И вот, в этом же году, что и 150-летний юбилей его корреспондента, Леонтьева, 2 мая исполняется 125 лет со дня рождения другого автора этой книги, Василия Васильевича Розанова (1856–1919). Это послесловие к памятке о создателе эстетических воззрений на жизнь и историю, так же, как и сама памятка, — не статья, а цепь цитат, ибо не передать в изложении блеск, остроту, глубину и как бы нарочитую небрежность изумительнейших афоризмов великого скептического умника, как и его старший собеседник в этой книге, человека редкой свободы мысли и слова. Какую смелость нужно было иметь, чтобы не устрашиться явного террора самой давящей, самой нетерпимой цензуры дореволюционной России — цензуры оппозиционной и революционной общественности, объявлявшей писателя вне закона, если только он осмеливался усомниться в догматах либерализма, если не социализма! А Розанов то и дело метко ударял общественность «под-дых», следуя плебейской тропой за своим аристократическим старшим собеседником — разорившимся баричем Леонтьевым.

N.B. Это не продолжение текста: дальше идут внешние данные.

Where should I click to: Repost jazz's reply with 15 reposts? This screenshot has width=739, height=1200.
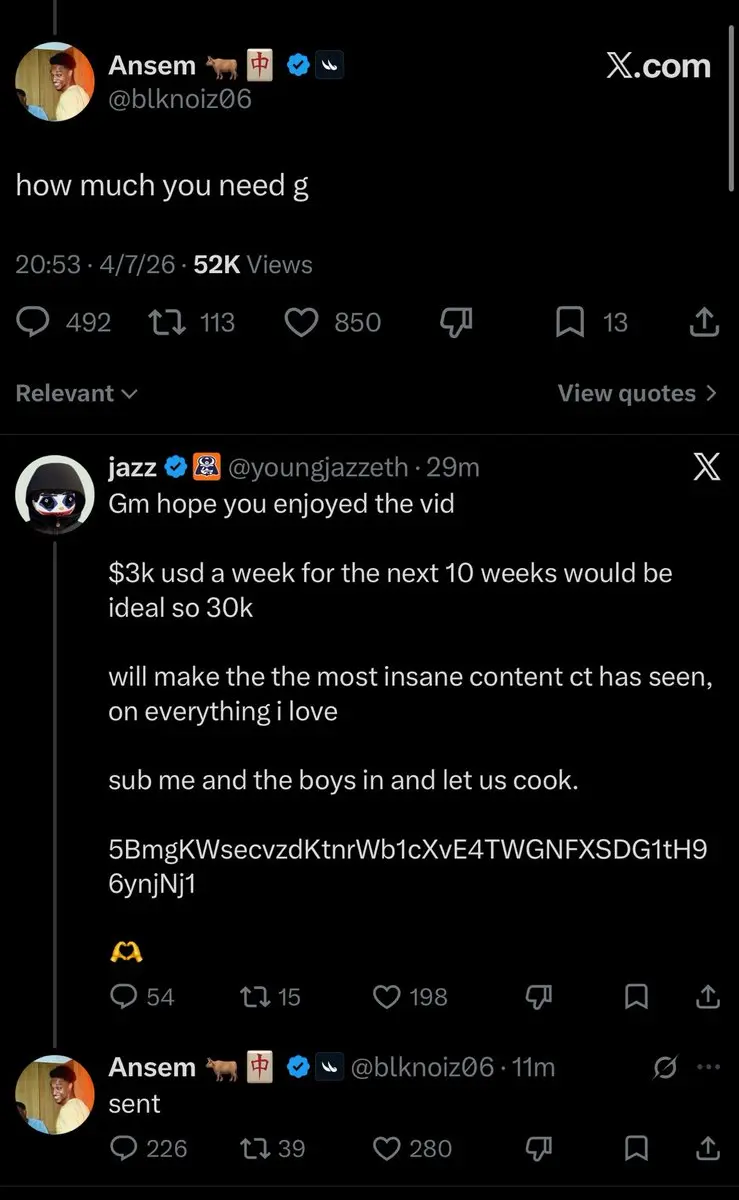tap(272, 997)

«Самолюбие и злоба — из этого смешана вся революция»… «Голод. Холод. Стужа. Куда же тут республики устраивать? Родится картофель да морковка. Нет, я за самодержавие. Из теплого дворца управлять «окраинами» можно. А на морозе и со своей избой не управишься. И республики затевают только люди «в своем тепле» (декабристы, Герцен, Огарев)…» «…да я нахожу лучше стоять полицейским на углу двух улиц — более «гражданским», более полезным, более благородным и соответствующим человеческому достоинству, — чем сидеть с вами «за интеллигентным завтраком» и обсуждать чванливо, до чего «у нас все дурно», и до чего «мы сами хороши», праведны, чисты и «готовы пострадать за истину»… Боже мой: и мог я несколько лет толкаться среди этих людей. Не задохся, и меня не вырвало…. Главное, как они «счастливы» и как им «жаль бедную Россию». И икра. И двухрубельный портвейн»… «В «социальном строе» один везет, а девятеро лодырничают… И думается: «социальный вопрос» не есть ли вопрос о девяти дармоедах из десяти, а вовсе не о том, чтобы у немногих отнять и поделить между всеми. Ибо после дележа будет четырнадцать на шее одного трудолюбца: и окончательно задавят его. «Упразднить» же себя и даже принудительно поставить на работу они никак не дадут, потому что у них «большинство голосов», да и просто кулак огромнее»… (Не в бровь, а в глаз: увы, не только коммунистические страны, но и свободный мир так страдает сейчас от полных бездельников, неизбежно, благодаря раковому заболеванию демократии — этатизму — переполнивших и затопивших государственный, профсоюзный, учебно-культурный и прочий административный аппарат: уже работники задыхаются в пучине бездельников, но бездельники-то цепки, крикливы и, увы, жизнестойки…) «Революция имеет два измерения — длину и ширину, но не имеет третьего — глубины. И вот по этому качеству она никогда не будет иметь светлого, вкусного плода, никогда не завершится……Революция всегда будет с мукою и будет надеяться только на «завтра»… И всякое «завтра» ее обманет и перейдет в «послезавтра»……В революции нет радости.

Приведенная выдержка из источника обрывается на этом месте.